Avec le tromboniste, il propose « Indian Club », discussion complice à l’alto autour d’un ostinato obsessionnel, mais surtout « The Nearness of Ewes » et « The Nearness of Youse », variations douces-amères où se croisent deux saxophones embouchés conjointement (alto et soprano, configuration familière) et coulisse volubile, mais aussi Roy au piano et Fowlkes à la voix. Trois véritables déclarations d’amitié, si ce n’est d’amour. On aura la sensation similaire avec Anthony Coleman, avec qui il entame « What’s Left » en libre improvisation. Un morceau long, tortueux, où la stridence du soprano joue à fleuret moucheté avec les cordes étouffées du piano. Elles le relient directement à Ribot avec qui il défriche « An Other’s Landscape », territoire escarpé, d’apparence hostile mais toujours chaleureux.

L’amour est le sentiment qui prédomine un peu partout, notamment avec Myra Melford. Chaque improvisation, si elle n’a rien à voir avec le standard central, rattache à la question de la proximité, de la familiarité… Tout ce qui peut transformer la promiscuité en instant charnel. « What ? Shoes ? » et sa pointe d’humour décalé au baryton en est un parfait exemple.
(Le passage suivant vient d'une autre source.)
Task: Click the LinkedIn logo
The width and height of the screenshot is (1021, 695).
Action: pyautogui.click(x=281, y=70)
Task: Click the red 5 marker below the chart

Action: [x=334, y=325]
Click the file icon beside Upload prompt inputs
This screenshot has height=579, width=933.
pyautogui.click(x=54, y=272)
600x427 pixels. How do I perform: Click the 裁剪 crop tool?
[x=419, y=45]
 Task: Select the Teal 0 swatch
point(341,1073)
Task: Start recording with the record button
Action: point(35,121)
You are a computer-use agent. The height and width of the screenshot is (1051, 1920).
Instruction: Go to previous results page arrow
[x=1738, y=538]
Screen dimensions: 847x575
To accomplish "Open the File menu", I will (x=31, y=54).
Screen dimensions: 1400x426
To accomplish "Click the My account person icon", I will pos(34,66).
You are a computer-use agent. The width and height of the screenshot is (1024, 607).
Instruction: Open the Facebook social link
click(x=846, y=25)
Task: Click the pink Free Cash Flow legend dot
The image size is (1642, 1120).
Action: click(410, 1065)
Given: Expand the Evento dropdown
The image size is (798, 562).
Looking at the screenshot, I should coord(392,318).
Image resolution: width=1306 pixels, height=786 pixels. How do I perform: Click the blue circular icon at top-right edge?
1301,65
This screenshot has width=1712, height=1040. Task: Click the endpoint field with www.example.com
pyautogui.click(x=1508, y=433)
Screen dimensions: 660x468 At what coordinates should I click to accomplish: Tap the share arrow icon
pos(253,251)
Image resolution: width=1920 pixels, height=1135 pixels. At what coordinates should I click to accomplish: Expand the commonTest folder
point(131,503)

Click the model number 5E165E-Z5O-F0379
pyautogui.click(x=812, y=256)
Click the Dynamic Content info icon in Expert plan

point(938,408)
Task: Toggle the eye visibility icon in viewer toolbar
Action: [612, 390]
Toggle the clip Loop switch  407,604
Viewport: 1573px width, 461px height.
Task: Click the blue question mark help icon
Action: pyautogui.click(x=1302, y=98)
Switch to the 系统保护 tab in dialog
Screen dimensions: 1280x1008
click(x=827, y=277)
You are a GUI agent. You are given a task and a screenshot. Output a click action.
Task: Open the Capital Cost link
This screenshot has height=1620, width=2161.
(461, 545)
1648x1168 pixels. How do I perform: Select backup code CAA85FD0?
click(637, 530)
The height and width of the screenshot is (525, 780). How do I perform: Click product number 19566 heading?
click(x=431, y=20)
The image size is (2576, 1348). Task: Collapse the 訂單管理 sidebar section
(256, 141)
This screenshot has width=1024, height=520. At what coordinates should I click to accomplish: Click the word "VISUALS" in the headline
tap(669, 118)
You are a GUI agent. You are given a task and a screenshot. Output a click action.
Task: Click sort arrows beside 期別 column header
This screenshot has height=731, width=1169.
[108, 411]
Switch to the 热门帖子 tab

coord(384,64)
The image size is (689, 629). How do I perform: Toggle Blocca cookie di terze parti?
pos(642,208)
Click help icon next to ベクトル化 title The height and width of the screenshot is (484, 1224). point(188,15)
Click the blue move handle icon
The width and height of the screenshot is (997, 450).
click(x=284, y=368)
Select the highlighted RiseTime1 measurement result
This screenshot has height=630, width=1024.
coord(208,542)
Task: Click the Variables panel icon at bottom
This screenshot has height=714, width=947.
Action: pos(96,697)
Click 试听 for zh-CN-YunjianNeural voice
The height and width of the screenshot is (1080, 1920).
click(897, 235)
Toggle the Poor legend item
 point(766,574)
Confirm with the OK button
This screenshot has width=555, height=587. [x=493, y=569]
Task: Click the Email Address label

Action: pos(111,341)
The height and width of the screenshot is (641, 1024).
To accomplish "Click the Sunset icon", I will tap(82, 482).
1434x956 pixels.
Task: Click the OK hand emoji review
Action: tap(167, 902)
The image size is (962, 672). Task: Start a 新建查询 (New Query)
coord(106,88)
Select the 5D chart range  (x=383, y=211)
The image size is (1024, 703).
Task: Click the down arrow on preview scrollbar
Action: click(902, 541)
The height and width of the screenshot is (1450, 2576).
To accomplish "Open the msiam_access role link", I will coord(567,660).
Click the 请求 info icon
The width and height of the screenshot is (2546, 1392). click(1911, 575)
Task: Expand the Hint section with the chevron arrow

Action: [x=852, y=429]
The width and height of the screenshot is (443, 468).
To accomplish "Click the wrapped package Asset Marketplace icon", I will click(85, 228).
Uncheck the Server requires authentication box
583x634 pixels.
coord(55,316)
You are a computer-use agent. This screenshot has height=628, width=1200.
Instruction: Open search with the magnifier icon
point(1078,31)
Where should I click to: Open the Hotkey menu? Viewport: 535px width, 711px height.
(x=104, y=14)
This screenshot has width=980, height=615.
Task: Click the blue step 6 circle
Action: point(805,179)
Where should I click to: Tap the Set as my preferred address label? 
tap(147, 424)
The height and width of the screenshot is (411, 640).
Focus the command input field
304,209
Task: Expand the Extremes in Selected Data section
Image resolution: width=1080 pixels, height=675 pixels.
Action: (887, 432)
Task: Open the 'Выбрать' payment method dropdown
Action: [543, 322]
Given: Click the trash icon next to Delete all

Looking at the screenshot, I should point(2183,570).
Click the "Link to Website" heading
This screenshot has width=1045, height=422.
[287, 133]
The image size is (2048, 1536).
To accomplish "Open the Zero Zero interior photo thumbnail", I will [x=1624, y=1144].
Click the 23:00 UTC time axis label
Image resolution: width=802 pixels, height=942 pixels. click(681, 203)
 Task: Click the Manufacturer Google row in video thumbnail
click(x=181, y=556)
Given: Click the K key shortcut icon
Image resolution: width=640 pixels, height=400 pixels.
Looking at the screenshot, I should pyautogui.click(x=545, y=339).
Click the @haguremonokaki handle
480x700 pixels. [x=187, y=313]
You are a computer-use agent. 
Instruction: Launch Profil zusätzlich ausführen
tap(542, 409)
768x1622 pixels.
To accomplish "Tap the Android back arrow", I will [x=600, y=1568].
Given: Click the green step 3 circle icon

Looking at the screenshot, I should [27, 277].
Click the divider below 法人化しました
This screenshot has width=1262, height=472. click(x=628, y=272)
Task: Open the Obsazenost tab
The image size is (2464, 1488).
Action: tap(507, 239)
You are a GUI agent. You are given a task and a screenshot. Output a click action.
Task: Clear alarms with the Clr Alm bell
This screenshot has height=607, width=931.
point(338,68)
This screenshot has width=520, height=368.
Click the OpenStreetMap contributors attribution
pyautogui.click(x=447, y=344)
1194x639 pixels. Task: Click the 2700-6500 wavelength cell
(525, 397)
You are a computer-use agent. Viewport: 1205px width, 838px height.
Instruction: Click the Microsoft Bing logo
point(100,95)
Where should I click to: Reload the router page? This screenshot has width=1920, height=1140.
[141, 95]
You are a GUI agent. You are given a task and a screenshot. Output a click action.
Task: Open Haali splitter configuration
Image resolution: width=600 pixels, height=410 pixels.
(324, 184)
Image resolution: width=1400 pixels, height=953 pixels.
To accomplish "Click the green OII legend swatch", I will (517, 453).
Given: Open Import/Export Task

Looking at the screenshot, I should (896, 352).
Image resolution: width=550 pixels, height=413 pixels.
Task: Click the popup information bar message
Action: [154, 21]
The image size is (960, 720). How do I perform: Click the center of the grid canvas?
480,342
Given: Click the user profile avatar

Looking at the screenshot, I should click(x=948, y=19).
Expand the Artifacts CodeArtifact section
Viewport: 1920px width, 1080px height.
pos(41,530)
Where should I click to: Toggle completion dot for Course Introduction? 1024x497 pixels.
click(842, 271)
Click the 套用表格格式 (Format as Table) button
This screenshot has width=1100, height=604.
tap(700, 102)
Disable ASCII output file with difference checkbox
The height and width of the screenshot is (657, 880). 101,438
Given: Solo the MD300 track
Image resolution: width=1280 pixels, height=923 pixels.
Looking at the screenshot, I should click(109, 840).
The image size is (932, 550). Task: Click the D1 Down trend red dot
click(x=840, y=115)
C’est « The Nearness of You Too », avec Melford, qui livre la plus belle interprétation du standard en guise de conclusion. D’abord parce que le saxophoniste s’y fait le plus doux, plein de scories, mais aussi car Melford souligne, main droite, un blues traînant, puis dans les basses quelques complexités qui donnent du relief au chant de son hôte qui déclare sa flamme pour le jazz avec une élégance qui n’est naturelle que pour peu de musiciens. Celui-ci en fait partie.